UGA will maintain the Lumpkin Street raingardens, and more will be built around campus, says Dexter Adams, head of the grounds department. The garden at the grounds department office was installed as a demonstration to help UGA workers become familiar with them, says Adams, who is a big raingarden fan.

Basically, a raingarden is a large hole in the ground, several feet deep. Its size is based on the amount of water it’s expected to handle; its shape is aligned with the contours of the surrounding landscape.

The bottom has a “cell” composed of uniform-sized gravel and surrounded with a special porous fabric that allows water through but filters out sediment. On top of the fabric is a layer of organic material such as sandy loam. Above that, on the ground surface, are gravel and rocks of varying sizes that trap water in pockets and release it slowly. An overflow pipe buried in the hole rises about a foot above the rock surface. The garden is surrounded by grass, shrubs, trees and other amenities.

When rain falls, runoff from parking lots, sidewalks, streets, roofs and other impervious surfaces is channeled into the raingarden instead of going down the sewer drain or pooling along the curb. As the water seeps down through the rocks, organic material and porous fabric, dirt, oil and other impurities are leached out and the clean water is absorbed into the ground.

Adams says a raingarden can treat about 70 percent of the annual rainfall amount in Athens (the amount that occurs in approximately one inch or less of rain). For bigger downpours, the excess water goes into the overflow pipe, which may open into a storm sewer or nearby stream.

“Rains of an inch or less carry the most concentrated runoff of pollutants, trash and sediments,” says Adams. “For these normal rainfalls, a raingarden will really drink up the water quickly so there’s rarely any standing water.”

The demonstration raingarden at the grounds department, roughly rectangular in shape, is more than 12 feet long and several feet wide. Rocks on the surface vary from golf ball-size stones to heavy mini-boulders. It’s surrounded by native plants including broomsedge, iris and serviceberry trees.

If a deluge sends more runoff into the garden than it can handle, the excess water goes in nearby Trail Creek and “will actually tend to be cleaner due to the earlier work of the garden,” says Adams.

The university has a couple of other devices that just hold water, including a berm-like area at the ecology building, and a retention pond at the intramural fields. “But this is our first proper raingarden that brings together all the elements and amenities,” Adams says. “It’s not just a tank.”

Raingardens are an integral part of the stormwater management work underway on Lumpkin Street. Adams says gardens about the same size as the demonstration garden will be installed at several locations between Baxter and Bloomfield streets, including near the auxiliary services building and near the Chi Omega sorority house.

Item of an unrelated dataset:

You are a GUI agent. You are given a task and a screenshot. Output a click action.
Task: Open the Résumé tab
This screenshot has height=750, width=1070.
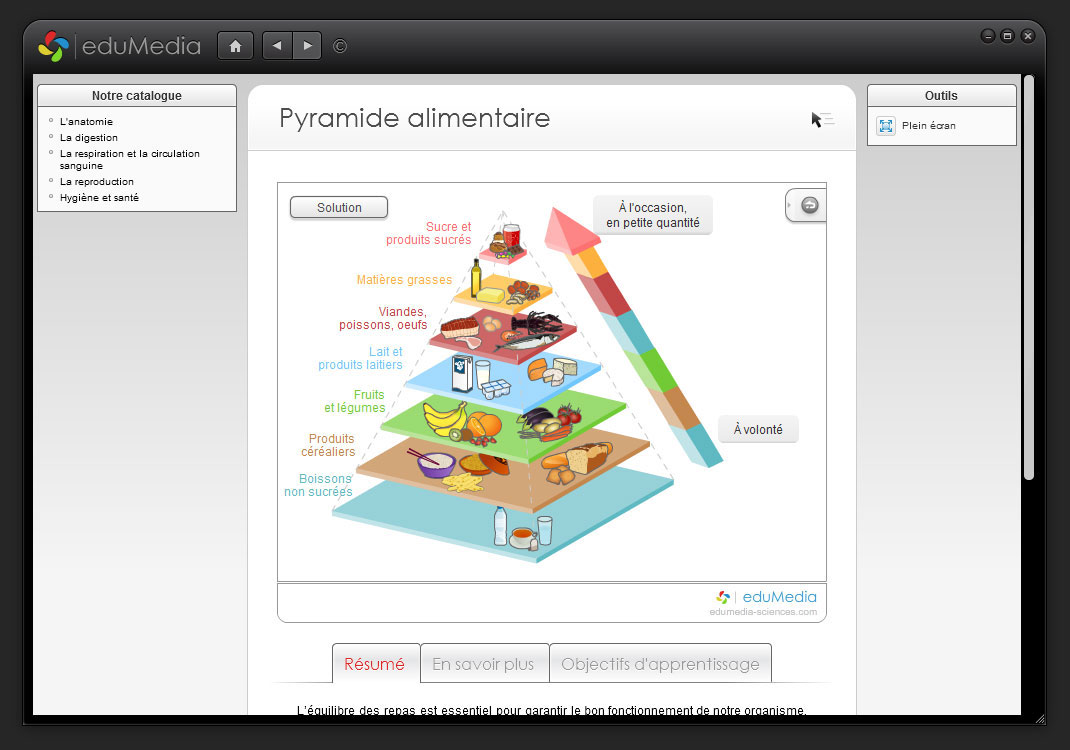point(375,664)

The forested area between Cedar Street and Clark Howell Hall will be a “stormwater treatment museum” with several kinds of treatments, Adams says. They include bioretention areas (raingardens), filter strips (basically a grassy swale), an enhanced swale (an area with plants and rocky dams to reduce water flow), and an infiltration trench (an underground pipe with holes that allows water to percolate into the subsoil).

Gardens will also be included when the work moves north on Baxter toward Broad Street next year.

Raingardens are more expensive to install than conventional sewer drains. But Adams says they pay off in reduced water pollution, stormwater control, improved aesthetics and enhanced safety.

“As an educational institution, we should set an example by using best management practices,” he says. “Physical plant is excited to be working with Athens-Clarke County to take advantage of these new approaches to stormwater management.”